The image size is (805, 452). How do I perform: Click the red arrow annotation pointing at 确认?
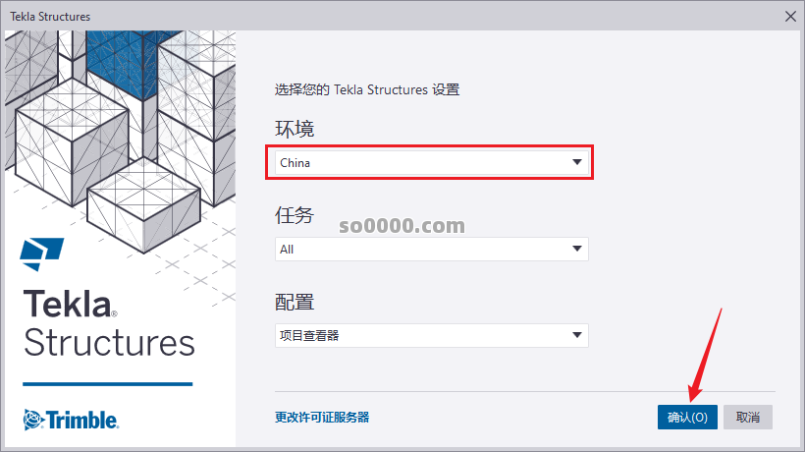(706, 355)
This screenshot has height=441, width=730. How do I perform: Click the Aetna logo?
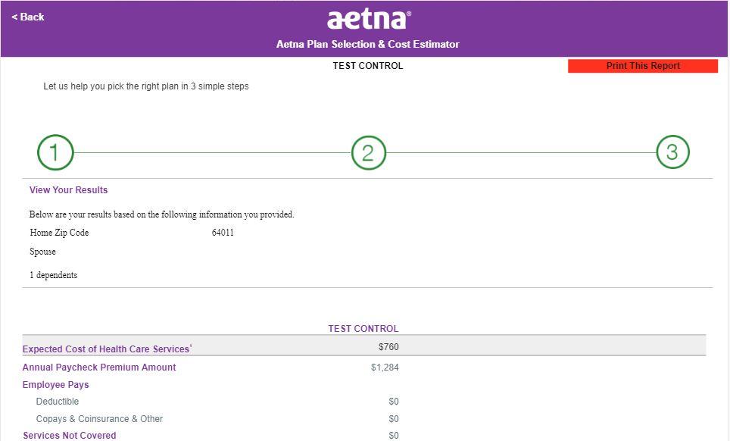click(x=369, y=20)
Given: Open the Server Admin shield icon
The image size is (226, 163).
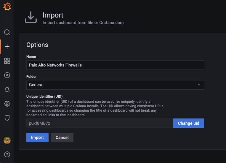Looking at the screenshot, I should point(7,118).
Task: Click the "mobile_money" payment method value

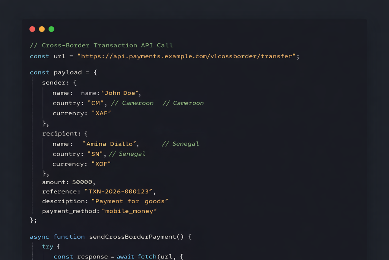Action: [x=129, y=211]
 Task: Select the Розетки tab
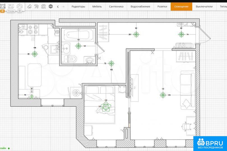(162, 6)
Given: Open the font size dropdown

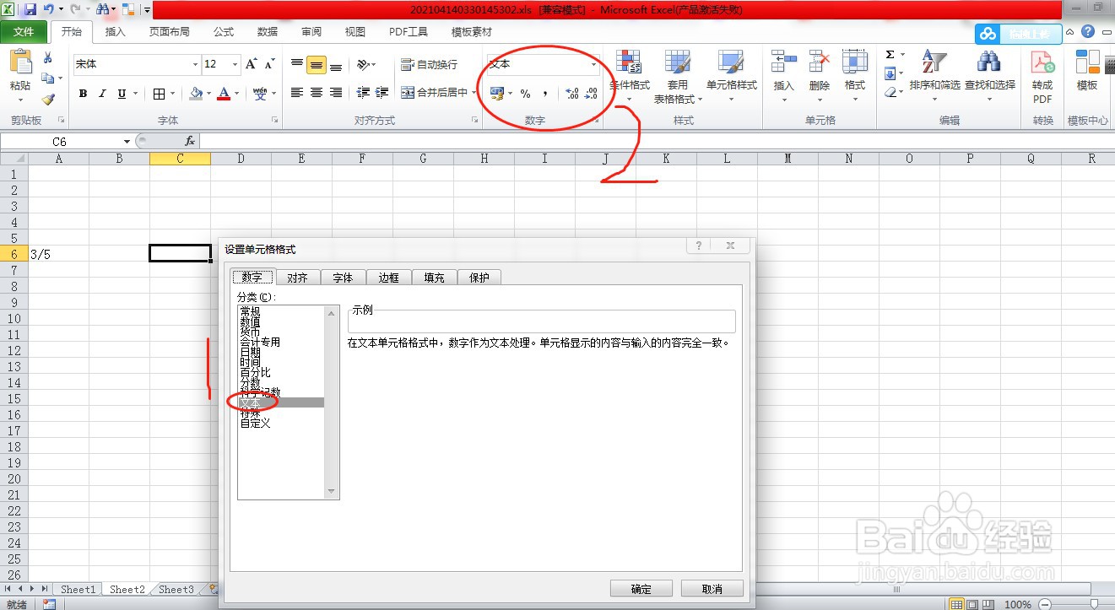Looking at the screenshot, I should 218,64.
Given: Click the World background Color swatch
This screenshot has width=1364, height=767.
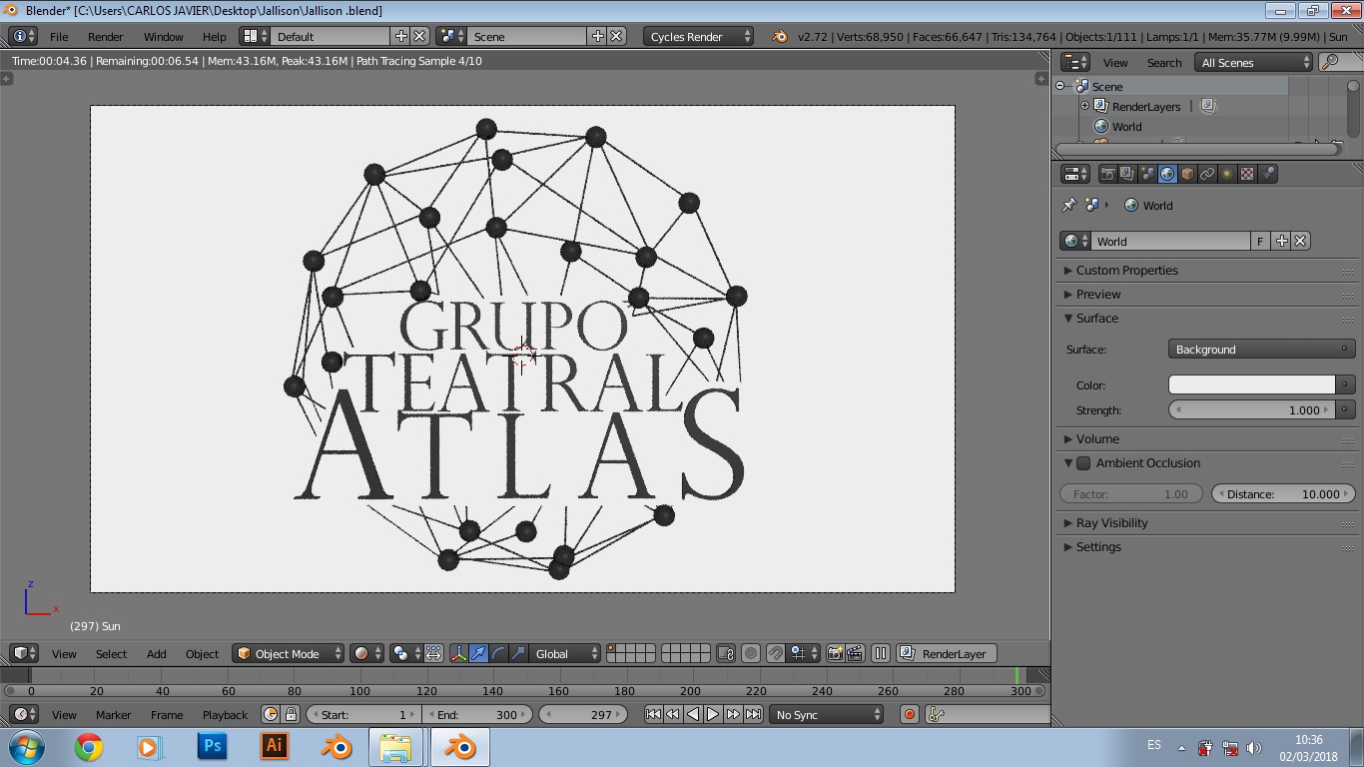Looking at the screenshot, I should point(1251,385).
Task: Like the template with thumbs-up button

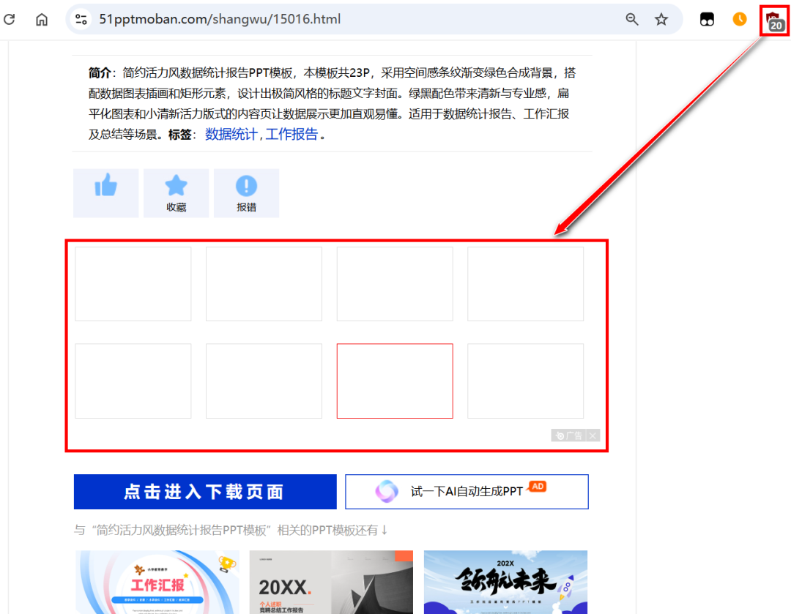Action: 105,192
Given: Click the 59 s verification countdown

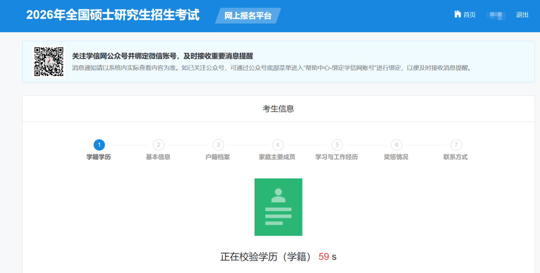Looking at the screenshot, I should click(328, 257).
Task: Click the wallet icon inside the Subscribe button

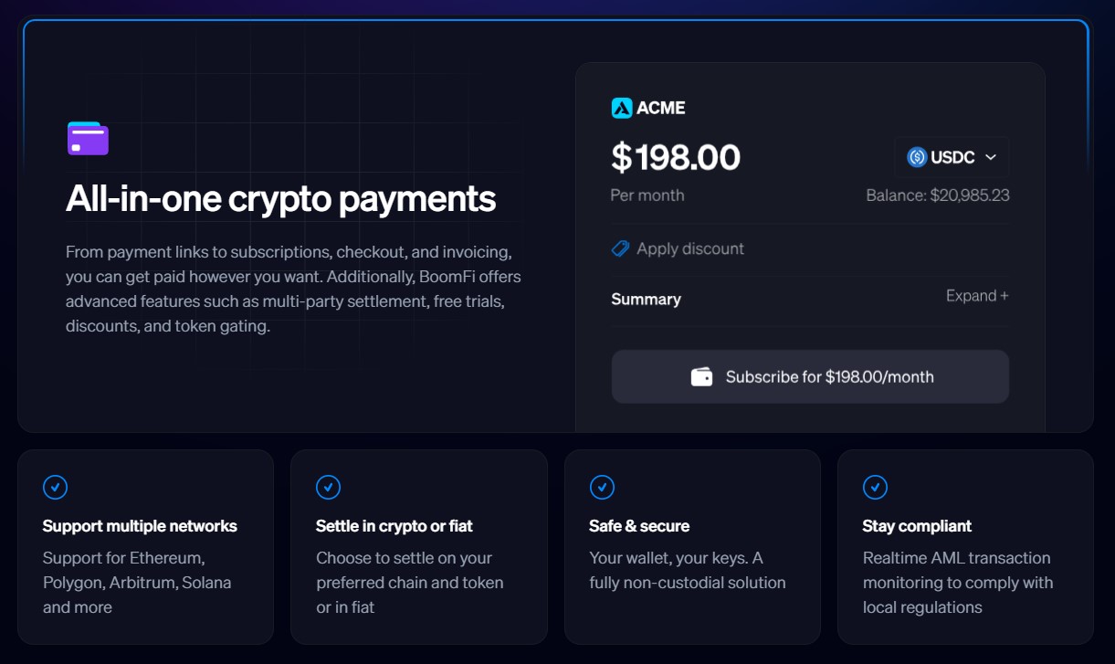Action: (700, 375)
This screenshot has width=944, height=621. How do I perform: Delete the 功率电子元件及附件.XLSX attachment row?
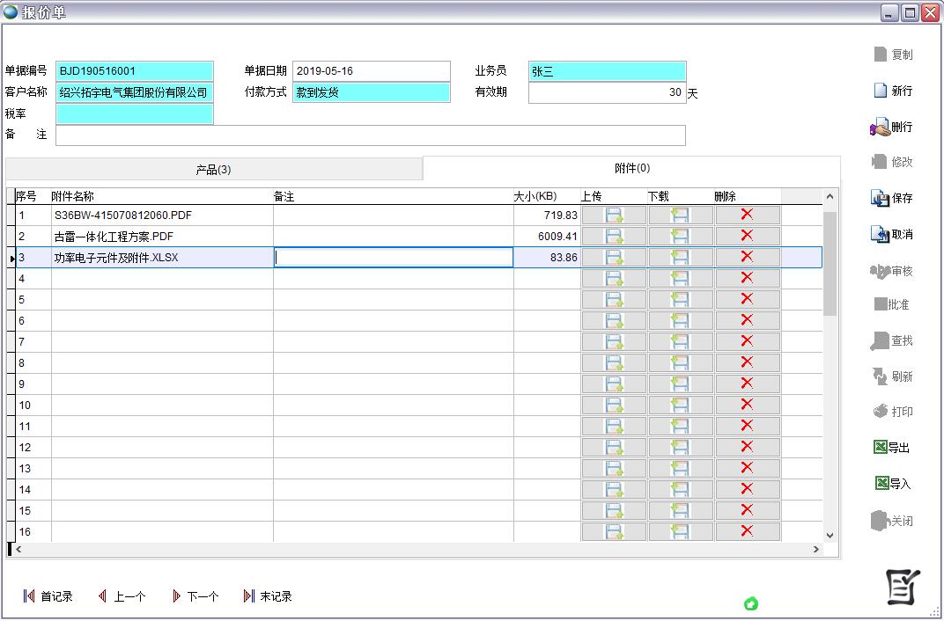coord(747,257)
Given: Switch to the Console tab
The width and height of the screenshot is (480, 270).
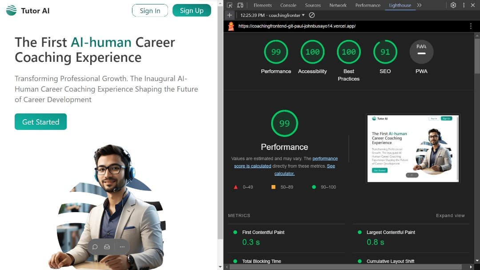Looking at the screenshot, I should pyautogui.click(x=288, y=5).
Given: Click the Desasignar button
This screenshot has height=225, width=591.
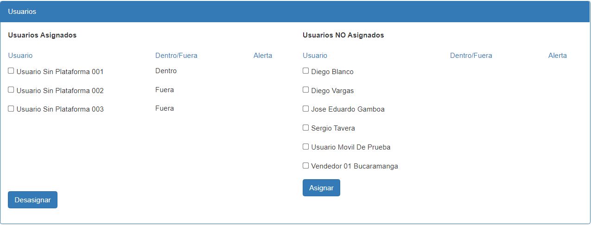Looking at the screenshot, I should 32,200.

☆ ☆ ☆ ☆ ☆ ☆ ☆

▶ **WHAT THE TASK ASKS**:
Transcribe the records verbatim, excluding pictures.

▶ **TASK RESULT**:
The image size is (805, 452). How do I perform: Click the red arrow annotation pointing at 确认?
(706, 355)
This screenshot has height=441, width=730. How do I perform: Click the Aetna logo?
click(x=369, y=20)
Given: Open the Server Admin shield icon
The image size is (226, 163).
Looking at the screenshot, I should point(7,118).
Task: Click the "mobile_money" payment method value

Action: [x=129, y=211]
 Task: Select the Розетки tab
(162, 6)
Given: Open the font size dropdown

Looking at the screenshot, I should 218,64.
Given: Click the World background Color swatch
This screenshot has width=1364, height=767.
Looking at the screenshot, I should point(1251,385).
Task: Like the template with thumbs-up button

Action: 105,192
Given: Click the 59 s verification countdown

Looking at the screenshot, I should click(328, 257).
Task: Click the wallet icon inside the Subscribe button

Action: (700, 375)
This screenshot has width=944, height=621. How do I perform: Delete the 功率电子元件及附件.XLSX attachment row?
coord(747,257)
Given: Switch to the Console tab
The width and height of the screenshot is (480, 270).
Looking at the screenshot, I should pyautogui.click(x=288, y=5).
Given: Click the Desasignar button
This screenshot has height=225, width=591.
Looking at the screenshot, I should 32,200.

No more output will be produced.